The popularity of Minecraft content on YouTube and Twitch is staggering: in fact, “Minecraft” is the second-most searched term on YouTube, just behind “music”. Perpendicular to the free-play area there’s another line, this one maybe 50 deep, to talk to Wyld and MrCrayfish: two celebrity Minecrafters with massive profiles on both YouTube and Twitch.

These two affable men sit behind a small table and receive their visitors one at a time, leaning in close to hear deeply technical questions from the kids. The overwhelming majority of these questions are impenetrable to the layman, and watching each and every parent nod along with their kid while one of the experts explains an insanely specialised aspect of, say, complex redstone systems, is genuinely heartwarming.

Like the game itself, the sheer scale of Minecraft’s success can be difficult to comprehend. Statistics can tell part of the story. At the time of writing, around 55 million players log into the game each month; in 2016 the game sold around 55,000 copies per day; and in 2014 it was sold to Microsoft for $1.5b, allowing Persson to retire and pursue another of his passions full-time: being insanely cross on the internet.

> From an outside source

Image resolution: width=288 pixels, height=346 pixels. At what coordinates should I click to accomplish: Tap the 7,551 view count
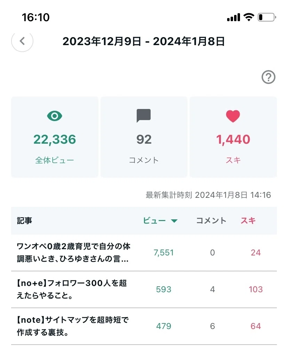[164, 253]
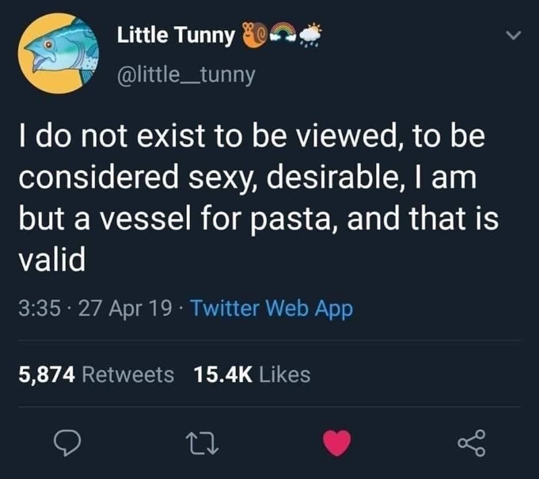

The lead developer and designer is now Jens Bergensten, a tall, rake-thin and bearded Swede who, throughout the day at the Opera House, will wander into the foyer to greet fans. The first time I see him he’s at the business end of a massive line of devotees, dutifully signing posters, posing for photos and answering questions.

There’s a calm awkwardness about Bergensten. It gives him an air that’s less “mogul at the helm of a multi-billion dollar empire” and more “viking who has become lost at the shops”.

The live event is meant to reflect the ethos of the game, I’m told by the COO of Mojang, Vu Boi, who has travelled with Bergensten to the event. Just as there’s no one way of playing Minecraft, there’s no one way to experience the day.

He’s not wrong about this, but there’s something else too: the game itself is the second-most perfect encapsulation of the seamless meeting of “high” and “low” art that I can think of (the most perfect being the time that Salman Rushdie became addicted to Super Nintendo). Bringing a video game to the hallowed sails of the Opera House is a neat expression of that philosophy.